Australia is famous for many things, but it is only recently its musical artists are getting the long-deserved respect they deserve. Despite its relatively small size in comparison to bigger music markets like the US, Australia likes to “punch above its weight” on the international stage and getting its deep-seated passion for the musical arts out to the world.
One in seven Australians create music themselves, by singing, playing musical instruments, or composing. And, perhaps unsurprisingly, 97 percent of the population listen to music regularly and over 50 percent attend live music events each year.
After three years of work, we’re excited that the @auscouncilarts report into the value of Australian music export has been released today. It shows that it’s worth $195 million. Read the full report at https://t.co/nclkK8efJP pic.twitter.com/chk5Q8qiQU
— Sounds Australia (@SoundsAustralia) July 12, 2019
It not too surprising then that Australian musical exports are growing, but a new report has shown just how successful this outreach has been and the value these exports bring to country.
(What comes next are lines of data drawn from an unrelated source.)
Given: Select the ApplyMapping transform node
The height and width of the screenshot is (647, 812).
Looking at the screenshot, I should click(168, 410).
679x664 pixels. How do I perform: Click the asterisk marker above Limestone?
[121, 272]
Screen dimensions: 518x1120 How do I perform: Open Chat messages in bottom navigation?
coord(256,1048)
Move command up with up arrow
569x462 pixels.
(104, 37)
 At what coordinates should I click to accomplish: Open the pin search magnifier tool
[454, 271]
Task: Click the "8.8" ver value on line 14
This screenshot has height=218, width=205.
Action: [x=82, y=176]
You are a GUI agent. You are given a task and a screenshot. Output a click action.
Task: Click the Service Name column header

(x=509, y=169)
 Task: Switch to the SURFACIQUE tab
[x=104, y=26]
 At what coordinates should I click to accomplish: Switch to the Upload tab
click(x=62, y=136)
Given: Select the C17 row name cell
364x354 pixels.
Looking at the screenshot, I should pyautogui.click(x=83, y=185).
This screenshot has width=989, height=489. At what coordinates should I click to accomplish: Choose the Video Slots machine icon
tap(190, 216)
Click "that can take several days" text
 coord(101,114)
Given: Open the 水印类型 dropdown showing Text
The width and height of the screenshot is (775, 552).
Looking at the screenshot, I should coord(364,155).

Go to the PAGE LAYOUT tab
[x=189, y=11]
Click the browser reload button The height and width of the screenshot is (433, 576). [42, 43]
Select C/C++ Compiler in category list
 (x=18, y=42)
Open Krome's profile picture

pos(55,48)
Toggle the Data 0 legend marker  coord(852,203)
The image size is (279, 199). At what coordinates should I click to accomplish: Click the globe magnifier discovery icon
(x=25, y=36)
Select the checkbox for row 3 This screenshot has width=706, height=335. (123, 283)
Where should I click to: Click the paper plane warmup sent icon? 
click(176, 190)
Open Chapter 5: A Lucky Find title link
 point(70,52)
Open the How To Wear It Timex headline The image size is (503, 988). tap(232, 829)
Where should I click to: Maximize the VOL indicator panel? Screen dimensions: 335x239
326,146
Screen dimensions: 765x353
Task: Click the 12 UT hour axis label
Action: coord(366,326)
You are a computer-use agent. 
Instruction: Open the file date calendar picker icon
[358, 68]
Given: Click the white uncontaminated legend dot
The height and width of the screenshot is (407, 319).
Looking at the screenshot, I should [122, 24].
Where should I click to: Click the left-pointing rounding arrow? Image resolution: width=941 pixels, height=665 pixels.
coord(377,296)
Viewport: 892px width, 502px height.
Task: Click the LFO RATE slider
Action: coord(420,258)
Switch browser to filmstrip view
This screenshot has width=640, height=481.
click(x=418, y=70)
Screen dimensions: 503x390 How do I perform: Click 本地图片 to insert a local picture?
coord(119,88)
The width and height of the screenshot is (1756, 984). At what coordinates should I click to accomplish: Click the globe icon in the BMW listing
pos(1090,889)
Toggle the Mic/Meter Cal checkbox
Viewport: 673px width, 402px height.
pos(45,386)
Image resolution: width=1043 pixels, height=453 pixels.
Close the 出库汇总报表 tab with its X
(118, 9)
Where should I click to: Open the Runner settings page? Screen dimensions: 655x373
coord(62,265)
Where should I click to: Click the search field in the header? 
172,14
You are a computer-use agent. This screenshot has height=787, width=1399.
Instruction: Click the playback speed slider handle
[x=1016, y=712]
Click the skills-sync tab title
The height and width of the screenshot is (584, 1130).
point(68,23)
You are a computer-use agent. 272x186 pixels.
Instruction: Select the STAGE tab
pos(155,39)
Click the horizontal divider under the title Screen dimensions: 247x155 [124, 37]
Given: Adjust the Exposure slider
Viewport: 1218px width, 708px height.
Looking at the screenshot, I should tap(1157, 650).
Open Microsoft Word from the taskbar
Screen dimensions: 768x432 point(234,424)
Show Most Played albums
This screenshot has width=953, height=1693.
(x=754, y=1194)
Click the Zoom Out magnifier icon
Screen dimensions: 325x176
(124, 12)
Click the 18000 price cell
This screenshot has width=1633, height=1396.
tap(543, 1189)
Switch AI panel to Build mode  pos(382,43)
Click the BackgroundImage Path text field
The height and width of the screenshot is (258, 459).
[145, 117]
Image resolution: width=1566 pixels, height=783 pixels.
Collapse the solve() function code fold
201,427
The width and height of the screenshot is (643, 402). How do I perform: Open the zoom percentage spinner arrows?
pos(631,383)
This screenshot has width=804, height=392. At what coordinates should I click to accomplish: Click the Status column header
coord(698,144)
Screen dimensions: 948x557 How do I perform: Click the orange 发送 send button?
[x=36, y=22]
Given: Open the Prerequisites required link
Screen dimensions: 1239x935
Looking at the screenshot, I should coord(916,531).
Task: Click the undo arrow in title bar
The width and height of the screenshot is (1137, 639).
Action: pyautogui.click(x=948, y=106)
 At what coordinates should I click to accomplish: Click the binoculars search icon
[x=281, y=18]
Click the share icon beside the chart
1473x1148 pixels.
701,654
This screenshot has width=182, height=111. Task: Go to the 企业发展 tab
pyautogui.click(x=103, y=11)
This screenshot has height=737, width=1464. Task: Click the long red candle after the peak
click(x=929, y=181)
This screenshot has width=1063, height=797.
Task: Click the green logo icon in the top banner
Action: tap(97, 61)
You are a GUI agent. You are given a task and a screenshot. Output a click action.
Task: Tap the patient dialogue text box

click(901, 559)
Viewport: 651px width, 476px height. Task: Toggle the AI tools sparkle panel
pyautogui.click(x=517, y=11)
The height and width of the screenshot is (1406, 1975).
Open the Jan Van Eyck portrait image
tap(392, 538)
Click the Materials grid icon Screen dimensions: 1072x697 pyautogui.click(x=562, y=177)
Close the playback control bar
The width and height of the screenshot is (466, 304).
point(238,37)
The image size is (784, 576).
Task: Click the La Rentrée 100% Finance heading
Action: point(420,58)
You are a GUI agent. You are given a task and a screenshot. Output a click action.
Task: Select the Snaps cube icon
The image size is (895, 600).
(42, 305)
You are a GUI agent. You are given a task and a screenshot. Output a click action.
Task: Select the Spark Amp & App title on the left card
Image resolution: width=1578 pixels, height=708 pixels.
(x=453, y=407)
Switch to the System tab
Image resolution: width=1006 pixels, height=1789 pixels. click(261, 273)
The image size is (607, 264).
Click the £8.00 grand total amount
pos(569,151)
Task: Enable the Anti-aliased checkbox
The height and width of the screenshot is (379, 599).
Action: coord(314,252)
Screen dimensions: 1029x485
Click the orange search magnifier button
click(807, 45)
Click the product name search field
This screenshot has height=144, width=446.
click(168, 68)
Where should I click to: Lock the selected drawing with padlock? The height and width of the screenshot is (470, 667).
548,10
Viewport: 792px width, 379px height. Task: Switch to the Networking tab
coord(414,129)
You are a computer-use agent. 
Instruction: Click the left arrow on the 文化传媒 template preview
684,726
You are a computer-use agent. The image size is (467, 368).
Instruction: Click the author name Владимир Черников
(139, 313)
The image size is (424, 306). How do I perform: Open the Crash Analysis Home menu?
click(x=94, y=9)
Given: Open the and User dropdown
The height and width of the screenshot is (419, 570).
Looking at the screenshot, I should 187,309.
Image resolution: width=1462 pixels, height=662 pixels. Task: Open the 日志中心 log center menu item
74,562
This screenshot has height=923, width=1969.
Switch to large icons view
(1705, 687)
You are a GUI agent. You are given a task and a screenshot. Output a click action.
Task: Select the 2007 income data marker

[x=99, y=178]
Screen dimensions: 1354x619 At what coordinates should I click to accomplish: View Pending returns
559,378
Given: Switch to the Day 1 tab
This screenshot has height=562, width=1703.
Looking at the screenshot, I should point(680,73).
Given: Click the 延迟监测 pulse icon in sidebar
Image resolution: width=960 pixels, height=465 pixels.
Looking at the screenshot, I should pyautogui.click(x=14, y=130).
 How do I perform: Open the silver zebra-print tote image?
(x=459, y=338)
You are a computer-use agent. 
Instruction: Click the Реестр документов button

“Music is one of our nation’s most powerful cultural exports. When our artists connect with audiences around the globe, they are sharing culture and perspectives,” Australia Council Arts Practice Director for Music Paul Mason said.
“The increased number, range and diversity of Australian musicians who are achieving international success is promoting a rich and nuanced sense of Australian creativity in a global context.”
The final report, entitled Born Global: Australian music exports, paints a picture of a thriving musical export market that is benefiting from new technologies. The export value of the Australia music industry is estimated to be approximately AU$195 million (US$137 million), including the combined export income of Australian artists, music publishers and record labels.
This is supported by new digital platforms that make it easier for artists to have their music heard by a global audience. But the report also points out that good old fashioned showing up and spending time in a target market is still a key factor in achieving international success.
“Australian music has always punched above its weight on an international stage. The internet means musicians today operate in a ‘born global’ environment. They can digitally release their music at the same time in multiple countries without always having to begin by promoting their work locally,” lead researcher and University of Newcastle conjoint Professor Richard Vella said
“This first-of-its-kind study unpacks the structures, support and international strategies Australia needs to have in place to ensure its artists are export ready.”
While the internet has made it easier to get internationally recognised, the report highlights that it is still those with financial backing that have the greatest chance of success.
The report found government grants provided the largest source of export support among the surveyed artists. And those with support from both government and industry reported the greatest export success.
“Australia is well placed to build upon recent successes and establish long term goals and infrastructure that rewards governments, artists, managers and recording labels for sustained effort,” said Fellow researcher Associate Professor Shane Homan from Monash University.
“There is substantial scope to support Australian artists who have shown that they are innovators, and where live performance remains a key component of global success.”